Data extract:
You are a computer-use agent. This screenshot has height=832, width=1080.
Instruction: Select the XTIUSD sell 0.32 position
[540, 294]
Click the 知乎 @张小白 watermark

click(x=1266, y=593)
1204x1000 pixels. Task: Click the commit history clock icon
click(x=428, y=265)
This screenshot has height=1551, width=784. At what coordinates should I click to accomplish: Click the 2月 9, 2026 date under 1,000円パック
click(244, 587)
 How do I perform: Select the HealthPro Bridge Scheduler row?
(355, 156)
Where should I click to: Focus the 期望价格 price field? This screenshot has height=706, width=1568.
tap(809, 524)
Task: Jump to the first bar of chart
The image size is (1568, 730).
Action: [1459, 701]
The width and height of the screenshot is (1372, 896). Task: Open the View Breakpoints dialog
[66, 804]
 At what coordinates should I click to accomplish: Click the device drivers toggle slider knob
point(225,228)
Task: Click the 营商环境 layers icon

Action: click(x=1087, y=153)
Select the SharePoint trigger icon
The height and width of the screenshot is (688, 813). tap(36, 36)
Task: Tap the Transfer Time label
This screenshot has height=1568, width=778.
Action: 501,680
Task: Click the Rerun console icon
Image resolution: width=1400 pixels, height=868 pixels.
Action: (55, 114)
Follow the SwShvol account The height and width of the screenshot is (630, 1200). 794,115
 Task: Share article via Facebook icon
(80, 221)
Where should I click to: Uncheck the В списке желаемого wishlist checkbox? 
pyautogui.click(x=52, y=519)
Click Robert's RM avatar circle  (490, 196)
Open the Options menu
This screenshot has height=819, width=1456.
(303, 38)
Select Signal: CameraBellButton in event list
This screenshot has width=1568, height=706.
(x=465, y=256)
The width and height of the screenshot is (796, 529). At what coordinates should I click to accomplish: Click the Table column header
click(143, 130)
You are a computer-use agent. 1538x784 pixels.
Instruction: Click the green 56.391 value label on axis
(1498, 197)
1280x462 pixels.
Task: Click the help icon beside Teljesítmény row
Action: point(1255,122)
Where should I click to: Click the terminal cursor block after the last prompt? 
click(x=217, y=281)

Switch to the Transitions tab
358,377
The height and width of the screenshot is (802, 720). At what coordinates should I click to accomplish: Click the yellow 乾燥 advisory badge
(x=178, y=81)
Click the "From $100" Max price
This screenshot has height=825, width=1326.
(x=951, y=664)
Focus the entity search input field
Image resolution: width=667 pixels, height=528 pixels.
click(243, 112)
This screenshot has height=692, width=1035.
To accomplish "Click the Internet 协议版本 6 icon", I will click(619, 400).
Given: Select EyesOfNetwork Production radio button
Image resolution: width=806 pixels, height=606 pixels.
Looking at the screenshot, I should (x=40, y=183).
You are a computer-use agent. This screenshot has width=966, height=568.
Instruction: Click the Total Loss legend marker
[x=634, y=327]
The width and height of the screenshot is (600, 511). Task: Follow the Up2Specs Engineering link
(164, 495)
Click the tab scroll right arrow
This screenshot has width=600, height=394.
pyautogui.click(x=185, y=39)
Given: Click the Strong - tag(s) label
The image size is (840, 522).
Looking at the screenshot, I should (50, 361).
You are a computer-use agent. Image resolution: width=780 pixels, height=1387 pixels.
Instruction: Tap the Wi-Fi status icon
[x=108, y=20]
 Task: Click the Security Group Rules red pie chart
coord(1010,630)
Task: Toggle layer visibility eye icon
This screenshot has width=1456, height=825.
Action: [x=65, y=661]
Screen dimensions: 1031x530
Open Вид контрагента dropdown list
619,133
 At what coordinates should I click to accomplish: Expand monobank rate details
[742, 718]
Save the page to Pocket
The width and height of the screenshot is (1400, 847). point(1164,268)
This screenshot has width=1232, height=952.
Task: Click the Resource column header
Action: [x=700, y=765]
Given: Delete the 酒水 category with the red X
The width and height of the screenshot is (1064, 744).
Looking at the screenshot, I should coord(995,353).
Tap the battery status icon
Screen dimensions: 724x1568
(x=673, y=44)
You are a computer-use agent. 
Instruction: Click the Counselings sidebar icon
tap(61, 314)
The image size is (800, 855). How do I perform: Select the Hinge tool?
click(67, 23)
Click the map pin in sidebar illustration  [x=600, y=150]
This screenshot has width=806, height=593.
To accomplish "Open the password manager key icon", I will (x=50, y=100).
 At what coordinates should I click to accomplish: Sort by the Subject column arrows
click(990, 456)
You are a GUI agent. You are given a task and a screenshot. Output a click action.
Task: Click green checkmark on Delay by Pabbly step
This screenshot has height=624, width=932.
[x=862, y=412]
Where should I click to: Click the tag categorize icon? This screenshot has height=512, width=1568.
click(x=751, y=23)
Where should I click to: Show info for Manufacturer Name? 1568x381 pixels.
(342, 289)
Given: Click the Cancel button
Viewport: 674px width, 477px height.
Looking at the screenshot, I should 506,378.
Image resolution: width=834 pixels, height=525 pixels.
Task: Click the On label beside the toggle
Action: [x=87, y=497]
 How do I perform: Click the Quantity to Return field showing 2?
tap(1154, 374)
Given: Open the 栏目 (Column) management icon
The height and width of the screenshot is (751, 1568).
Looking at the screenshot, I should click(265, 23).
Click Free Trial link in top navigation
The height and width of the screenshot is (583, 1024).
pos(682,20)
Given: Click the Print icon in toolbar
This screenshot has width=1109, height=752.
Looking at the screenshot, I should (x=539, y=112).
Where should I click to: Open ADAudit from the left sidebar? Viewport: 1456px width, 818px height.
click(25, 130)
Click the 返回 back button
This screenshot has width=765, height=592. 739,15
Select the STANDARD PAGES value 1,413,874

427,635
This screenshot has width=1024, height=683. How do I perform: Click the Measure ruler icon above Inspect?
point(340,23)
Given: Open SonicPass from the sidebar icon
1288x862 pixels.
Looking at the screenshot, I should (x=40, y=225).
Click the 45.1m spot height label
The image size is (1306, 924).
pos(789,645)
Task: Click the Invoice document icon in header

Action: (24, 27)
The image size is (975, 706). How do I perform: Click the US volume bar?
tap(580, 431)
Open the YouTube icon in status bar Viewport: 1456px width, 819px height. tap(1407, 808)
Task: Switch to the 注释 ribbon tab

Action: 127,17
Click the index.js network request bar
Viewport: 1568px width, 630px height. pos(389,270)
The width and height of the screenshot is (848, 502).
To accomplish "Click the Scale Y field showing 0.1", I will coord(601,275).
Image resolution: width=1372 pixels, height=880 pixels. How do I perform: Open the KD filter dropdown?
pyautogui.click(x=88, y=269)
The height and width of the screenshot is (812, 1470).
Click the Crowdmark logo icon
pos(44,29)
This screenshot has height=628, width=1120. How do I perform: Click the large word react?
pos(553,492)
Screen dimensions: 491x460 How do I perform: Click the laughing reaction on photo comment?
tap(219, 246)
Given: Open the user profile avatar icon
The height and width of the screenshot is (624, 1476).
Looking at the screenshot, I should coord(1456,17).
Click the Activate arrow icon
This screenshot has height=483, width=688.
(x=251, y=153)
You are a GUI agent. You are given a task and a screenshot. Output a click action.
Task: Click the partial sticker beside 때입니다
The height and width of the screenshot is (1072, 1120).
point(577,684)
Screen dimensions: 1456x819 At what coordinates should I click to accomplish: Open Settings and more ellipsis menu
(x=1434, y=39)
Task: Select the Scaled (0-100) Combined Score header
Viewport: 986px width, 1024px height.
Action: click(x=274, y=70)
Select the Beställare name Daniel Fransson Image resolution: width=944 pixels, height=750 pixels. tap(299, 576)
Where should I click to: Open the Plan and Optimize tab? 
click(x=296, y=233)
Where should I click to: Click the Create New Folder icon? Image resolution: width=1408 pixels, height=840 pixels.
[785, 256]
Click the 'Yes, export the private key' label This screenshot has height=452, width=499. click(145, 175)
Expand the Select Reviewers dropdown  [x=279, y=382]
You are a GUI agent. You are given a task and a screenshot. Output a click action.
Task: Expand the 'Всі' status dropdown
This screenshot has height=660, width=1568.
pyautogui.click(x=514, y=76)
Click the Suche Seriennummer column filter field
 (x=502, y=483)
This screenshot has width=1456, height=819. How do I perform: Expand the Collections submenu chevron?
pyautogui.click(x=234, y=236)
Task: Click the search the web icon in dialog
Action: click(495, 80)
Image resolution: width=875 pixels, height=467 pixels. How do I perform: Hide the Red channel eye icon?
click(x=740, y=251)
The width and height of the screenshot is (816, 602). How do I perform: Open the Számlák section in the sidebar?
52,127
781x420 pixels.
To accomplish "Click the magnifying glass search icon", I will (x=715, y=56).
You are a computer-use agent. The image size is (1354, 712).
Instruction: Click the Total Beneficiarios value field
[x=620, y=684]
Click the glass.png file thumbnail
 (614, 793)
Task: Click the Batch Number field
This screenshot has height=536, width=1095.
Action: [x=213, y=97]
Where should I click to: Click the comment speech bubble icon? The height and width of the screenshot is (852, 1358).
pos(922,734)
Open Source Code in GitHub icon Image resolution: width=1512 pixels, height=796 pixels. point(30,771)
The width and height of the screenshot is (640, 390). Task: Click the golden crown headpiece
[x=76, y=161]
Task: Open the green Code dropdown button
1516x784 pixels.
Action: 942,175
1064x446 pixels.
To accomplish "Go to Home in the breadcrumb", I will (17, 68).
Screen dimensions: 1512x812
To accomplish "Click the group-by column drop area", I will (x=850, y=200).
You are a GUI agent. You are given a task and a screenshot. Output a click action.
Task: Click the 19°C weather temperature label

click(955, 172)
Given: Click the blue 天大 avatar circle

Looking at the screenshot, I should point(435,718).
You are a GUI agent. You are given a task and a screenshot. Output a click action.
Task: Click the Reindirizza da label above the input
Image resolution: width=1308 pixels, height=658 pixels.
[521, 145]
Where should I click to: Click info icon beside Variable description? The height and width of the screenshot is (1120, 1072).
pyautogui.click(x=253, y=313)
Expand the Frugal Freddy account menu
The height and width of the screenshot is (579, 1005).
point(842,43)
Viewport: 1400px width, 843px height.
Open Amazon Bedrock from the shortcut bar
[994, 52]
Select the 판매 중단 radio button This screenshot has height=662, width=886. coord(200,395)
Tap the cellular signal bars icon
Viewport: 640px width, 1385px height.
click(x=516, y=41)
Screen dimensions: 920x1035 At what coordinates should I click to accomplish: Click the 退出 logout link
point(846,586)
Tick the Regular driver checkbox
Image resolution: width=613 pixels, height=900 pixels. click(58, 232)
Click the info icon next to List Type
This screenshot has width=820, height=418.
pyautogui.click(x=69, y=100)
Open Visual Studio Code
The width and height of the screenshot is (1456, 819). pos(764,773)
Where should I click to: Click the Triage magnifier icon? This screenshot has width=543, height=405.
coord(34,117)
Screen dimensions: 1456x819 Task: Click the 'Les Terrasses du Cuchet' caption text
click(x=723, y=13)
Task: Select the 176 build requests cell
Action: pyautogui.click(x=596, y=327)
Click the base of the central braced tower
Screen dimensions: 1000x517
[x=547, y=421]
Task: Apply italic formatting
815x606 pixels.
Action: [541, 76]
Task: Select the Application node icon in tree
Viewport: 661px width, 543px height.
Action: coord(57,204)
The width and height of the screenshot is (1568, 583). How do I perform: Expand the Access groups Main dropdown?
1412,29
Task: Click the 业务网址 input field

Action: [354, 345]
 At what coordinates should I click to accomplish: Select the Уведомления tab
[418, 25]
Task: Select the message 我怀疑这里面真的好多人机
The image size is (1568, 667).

Exercise description: Format the lines above as a JSON list of strings, one per line and without the blank ones, from the first line through the line containing "Action: (55, 114)", inclusive.

In response:
[
  "You are a computer-use agent. This screenshot has height=832, width=1080.",
  "Instruction: Select the XTIUSD sell 0.32 position",
  "[540, 294]",
  "Click the 知乎 @张小白 watermark",
  "click(x=1266, y=593)",
  "1204x1000 pixels. Task: Click the commit history clock icon",
  "click(x=428, y=265)",
  "This screenshot has height=1551, width=784. At what coordinates should I click to accomplish: Click the 2月 9, 2026 date under 1,000円パック",
  "click(244, 587)",
  " How do I perform: Select the HealthPro Bridge Scheduler row?",
  "(355, 156)",
  "Where should I click to: Focus the 期望价格 price field? This screenshot has height=706, width=1568.",
  "tap(809, 524)",
  "Task: Jump to the first bar of chart",
  "The image size is (1568, 730).",
  "Action: [1459, 701]",
  "The width and height of the screenshot is (1372, 896). Task: Open the View Breakpoints dialog",
  "[66, 804]",
  " At what coordinates should I click to accomplish: Click the device drivers toggle slider knob",
  "point(225,228)",
  "Task: Click the 营商环境 layers icon",
  "Action: click(x=1087, y=153)",
  "Select the SharePoint trigger icon",
  "The height and width of the screenshot is (688, 813). tap(36, 36)",
  "Task: Tap the Transfer Time label",
  "This screenshot has height=1568, width=778.",
  "Action: 501,680",
  "Task: Click the Rerun console icon",
  "Image resolution: width=1400 pixels, height=868 pixels.",
  "Action: (55, 114)"
]